Namibia’s prime beef exporter Meatco, says that weakening exchange rate of the euro to the British pound has become an added challenge for Meatco.
Corporate Communications Officer at Meatco, Thokozile Mdlalose said “Meatco exports approximately 20% of its volumes to the European Union, including Norway, and receives returns from these volumes amounting to around 44% of overall sales. Amongst others, this is a result of the favourable exchange rate during the last few months. Obviously other factors also play a significant role in the total sales returns generated by Meatco from these markets. For Meatco to enjoy continued maximum sales returns, the exchange rate as well as other factors like product mix, an effective price, volumes, customer selection, market positioning, should ideally also remain the same.”
“Like to the euro, the British pound has also had an impact on overall sales returns, since we receive about 23% of overall sales returns from roughly 16% of our overall volumes marketed within the United Kingdom. As a result, euro and pound denominated sales represent around 67.2% of overall sales returns, whilst only representing 35% of all sales volumes.”
Sometimes Meatco needs to adjust its export volume mix to take the edge off fluctuations in exchange rates. For example, they are slowly shifting sales volumes towards the United Kingdom in reaction to the weakening euro against the pound, Namibia dollar and US dollar. Therefore, they sometimes move some of their products from a euro dominated sales market into a pound dominated market to minimise the effects of long-term currency exchange fluctuations.
However, in the past month, the euro went from a high of N$13.37 to a low of N$12.85 against the Namibia dollar. As a result the euro lost significant value against other currencies, mainly because of their own economic circumstances.

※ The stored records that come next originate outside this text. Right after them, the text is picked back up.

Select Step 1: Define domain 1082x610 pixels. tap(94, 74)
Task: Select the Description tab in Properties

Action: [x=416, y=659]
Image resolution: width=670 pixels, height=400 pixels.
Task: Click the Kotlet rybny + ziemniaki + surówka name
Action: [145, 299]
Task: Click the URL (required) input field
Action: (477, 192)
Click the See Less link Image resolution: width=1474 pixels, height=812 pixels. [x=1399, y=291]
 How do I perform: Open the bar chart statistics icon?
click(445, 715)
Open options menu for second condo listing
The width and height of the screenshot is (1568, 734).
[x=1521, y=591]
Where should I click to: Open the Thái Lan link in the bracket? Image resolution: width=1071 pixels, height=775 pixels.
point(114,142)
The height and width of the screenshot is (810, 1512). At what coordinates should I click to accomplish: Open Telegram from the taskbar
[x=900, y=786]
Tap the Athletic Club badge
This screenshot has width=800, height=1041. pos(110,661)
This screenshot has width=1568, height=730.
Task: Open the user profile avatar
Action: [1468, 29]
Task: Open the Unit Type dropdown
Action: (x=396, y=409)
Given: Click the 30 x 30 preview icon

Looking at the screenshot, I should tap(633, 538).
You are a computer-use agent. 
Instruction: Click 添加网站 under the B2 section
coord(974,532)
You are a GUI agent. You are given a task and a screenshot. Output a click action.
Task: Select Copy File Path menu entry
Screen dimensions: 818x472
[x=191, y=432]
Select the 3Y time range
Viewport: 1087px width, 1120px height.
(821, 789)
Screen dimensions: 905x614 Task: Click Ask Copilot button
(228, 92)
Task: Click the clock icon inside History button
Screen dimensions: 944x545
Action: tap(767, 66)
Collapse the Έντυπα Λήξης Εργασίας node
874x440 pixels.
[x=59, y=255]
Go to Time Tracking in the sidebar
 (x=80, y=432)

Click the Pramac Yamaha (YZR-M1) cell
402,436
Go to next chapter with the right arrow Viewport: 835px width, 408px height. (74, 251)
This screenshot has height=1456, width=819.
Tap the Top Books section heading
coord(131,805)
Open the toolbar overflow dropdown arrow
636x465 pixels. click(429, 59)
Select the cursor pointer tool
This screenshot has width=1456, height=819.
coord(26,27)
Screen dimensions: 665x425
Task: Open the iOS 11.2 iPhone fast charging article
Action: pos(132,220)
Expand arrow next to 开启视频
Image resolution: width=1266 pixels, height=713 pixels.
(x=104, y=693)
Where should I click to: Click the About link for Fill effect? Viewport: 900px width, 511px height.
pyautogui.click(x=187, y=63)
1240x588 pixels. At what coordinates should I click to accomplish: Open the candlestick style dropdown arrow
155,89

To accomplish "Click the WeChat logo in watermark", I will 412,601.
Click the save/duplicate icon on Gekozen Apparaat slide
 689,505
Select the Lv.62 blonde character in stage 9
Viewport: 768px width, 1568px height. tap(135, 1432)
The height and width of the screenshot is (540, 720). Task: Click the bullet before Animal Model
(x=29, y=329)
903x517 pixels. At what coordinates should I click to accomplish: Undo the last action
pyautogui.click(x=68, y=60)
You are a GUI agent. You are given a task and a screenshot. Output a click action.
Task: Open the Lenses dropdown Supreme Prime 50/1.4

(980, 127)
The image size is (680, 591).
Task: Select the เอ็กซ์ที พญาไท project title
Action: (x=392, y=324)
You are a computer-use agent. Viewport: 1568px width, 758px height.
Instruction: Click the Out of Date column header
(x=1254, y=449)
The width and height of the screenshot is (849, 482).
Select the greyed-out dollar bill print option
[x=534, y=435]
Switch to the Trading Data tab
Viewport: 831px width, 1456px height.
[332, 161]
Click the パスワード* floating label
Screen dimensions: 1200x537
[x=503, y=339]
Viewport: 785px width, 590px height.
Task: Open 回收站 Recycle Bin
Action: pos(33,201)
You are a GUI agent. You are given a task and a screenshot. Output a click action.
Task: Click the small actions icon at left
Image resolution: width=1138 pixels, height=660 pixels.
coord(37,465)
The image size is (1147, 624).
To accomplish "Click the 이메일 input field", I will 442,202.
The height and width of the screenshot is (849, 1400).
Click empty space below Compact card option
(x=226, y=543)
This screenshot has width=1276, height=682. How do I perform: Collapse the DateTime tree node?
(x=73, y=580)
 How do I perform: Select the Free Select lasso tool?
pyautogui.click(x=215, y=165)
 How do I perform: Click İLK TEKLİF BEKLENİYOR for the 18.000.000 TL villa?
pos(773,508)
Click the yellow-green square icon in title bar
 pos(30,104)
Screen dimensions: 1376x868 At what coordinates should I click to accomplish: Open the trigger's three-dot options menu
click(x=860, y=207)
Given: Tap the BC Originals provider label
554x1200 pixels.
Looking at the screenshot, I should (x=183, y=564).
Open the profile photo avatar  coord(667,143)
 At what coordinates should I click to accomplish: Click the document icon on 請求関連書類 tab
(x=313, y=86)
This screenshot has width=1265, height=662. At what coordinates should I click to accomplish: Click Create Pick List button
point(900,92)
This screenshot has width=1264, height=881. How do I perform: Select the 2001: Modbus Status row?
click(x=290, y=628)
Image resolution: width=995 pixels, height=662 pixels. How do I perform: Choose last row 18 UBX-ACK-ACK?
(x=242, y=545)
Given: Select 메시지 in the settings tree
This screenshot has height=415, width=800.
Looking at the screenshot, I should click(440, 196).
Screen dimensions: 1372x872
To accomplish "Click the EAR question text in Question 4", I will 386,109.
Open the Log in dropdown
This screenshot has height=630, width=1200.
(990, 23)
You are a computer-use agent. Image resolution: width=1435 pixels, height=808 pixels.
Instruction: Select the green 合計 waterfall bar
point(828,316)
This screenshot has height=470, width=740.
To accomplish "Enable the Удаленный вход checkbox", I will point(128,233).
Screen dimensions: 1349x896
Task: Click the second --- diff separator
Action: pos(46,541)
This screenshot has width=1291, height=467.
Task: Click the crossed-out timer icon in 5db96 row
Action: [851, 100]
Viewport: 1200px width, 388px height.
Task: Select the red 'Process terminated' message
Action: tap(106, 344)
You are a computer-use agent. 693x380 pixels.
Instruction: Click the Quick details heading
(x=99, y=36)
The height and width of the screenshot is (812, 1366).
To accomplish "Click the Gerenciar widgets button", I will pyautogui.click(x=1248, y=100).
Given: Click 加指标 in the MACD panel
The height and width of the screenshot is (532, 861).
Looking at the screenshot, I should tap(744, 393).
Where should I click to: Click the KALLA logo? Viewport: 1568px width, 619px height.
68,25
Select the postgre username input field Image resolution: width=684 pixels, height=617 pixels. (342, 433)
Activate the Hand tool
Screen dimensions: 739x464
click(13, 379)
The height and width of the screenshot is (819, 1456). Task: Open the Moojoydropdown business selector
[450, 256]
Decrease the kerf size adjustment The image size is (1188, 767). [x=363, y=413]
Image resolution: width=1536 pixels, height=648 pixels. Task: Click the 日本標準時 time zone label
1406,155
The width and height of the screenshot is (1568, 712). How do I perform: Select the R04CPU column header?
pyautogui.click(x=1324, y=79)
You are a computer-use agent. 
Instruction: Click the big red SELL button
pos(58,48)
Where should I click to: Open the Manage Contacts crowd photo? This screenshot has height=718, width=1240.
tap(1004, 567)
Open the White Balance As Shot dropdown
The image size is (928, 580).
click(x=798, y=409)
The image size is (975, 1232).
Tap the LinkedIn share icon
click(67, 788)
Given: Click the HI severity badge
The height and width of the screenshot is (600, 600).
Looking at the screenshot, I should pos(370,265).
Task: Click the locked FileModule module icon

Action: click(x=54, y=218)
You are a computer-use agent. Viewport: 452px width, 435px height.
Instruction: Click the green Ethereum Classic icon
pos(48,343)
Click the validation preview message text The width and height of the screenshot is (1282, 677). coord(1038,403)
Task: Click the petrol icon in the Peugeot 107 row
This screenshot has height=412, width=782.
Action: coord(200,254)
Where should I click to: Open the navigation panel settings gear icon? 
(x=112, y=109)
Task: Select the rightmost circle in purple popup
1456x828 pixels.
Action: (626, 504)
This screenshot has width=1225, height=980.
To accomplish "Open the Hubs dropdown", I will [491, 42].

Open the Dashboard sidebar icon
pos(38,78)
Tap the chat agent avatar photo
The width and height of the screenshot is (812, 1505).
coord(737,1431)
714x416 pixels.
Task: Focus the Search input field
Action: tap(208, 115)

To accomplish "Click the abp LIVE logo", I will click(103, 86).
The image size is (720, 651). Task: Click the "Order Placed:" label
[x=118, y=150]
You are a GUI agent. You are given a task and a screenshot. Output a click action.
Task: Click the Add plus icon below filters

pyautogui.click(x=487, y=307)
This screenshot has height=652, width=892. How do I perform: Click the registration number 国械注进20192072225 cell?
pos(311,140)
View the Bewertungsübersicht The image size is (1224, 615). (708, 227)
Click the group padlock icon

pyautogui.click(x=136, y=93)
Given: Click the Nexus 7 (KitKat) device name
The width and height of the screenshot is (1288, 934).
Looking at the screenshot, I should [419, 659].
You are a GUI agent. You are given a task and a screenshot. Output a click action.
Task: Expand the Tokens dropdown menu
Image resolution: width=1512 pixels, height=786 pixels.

“Meatco tries to minimize fluctuations in foreign currencies by making use of, inter alia, Foreign Exchange Contracts (FECs). An FEC is a legally binding agreement with a commercial bank wherein Meatco undertakes to sell a specific amount of foreign currency at a specific future date at a pre-determined fixed exchange rate. However, using an FEC only works in the short-term because of the continued uncertainty of fluctuations, therefore this isn’t a long-term solution,” said Meatco’s Chief Financial Officer, Nico Weck. “Since the euro exchange rate has a big influence on the overall sales returns gained for our products, any change in foreign currency affects local producer prices. At the moment we are concerned about the actual returns for B and C grade products. Currently these two grades are overpaid in terms of actual returns from their respective markets. Accordingly, the producer prices relating to these two grades have been decreased to align them with the current market situation. Meatco strives to pay Namibian producers the highest returns in terms of what their product achieves in our selected markets. And yes, the euro exchange rate definitely plays a significant role,” Weck said.